Descarga mapas con curvas de nivel, verifica fuentes de agua y cruces críticos, y calibra el altímetro en el punto de partida. Lleva la ruta impresa protegida en una bolsa transparente y aprende a orientarte con rasgos del terreno, no solo con la pantalla. Revisa batería, modo avión y ahorro energético. Marca waypoints de retirada y refugios potenciales. Un doble sistema compensa fallos y sostiene la calma cuando una niebla súbita borra hitos que parecían inconfundibles.
Antes de salir, alinea expectativas: ritmo objetivo, horarios de giro, umbrales de síntomas, y criterios para cancelar. Identifica alternativas más bajas y zonas de sombra para pausas. Comparte el plan con alguien que no participa y acuerda una ventana de alerta si no hay noticias. En el terreno, revisa el estado del grupo en cada hito. Un plan claro reduce fricciones, corta discusiones por orgullo y convierte decisiones difíciles en procedimientos ya conversados y aceptados.

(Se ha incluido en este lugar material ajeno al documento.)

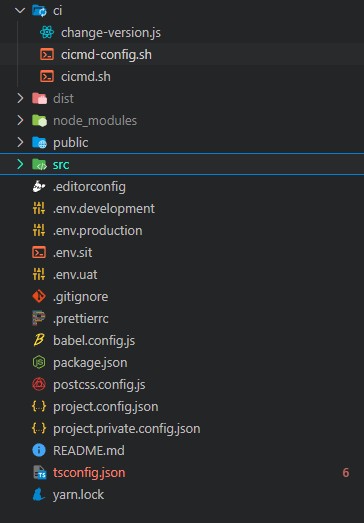Expand the public folder chevron
Screen dimensions: 364x523
pos(20,142)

Incluye una baliza satelital o comunicador con SOS, batería externa, manta térmica, vendas elásticas, gasas, analgésicos, cinta americana, navaja y encendedor. Capas por sistema: base que transpira, media que aísla, externa que bloquea viento y agua. Calcetines de repuesto y guantes impermeables pequeños salvan jornadas largas. Ajusta pesos y redundancias según grupo y temporada. El mejor equipo es el que sabes usar con frío, viento y cansancio, cuando las manos tiemblan un poco.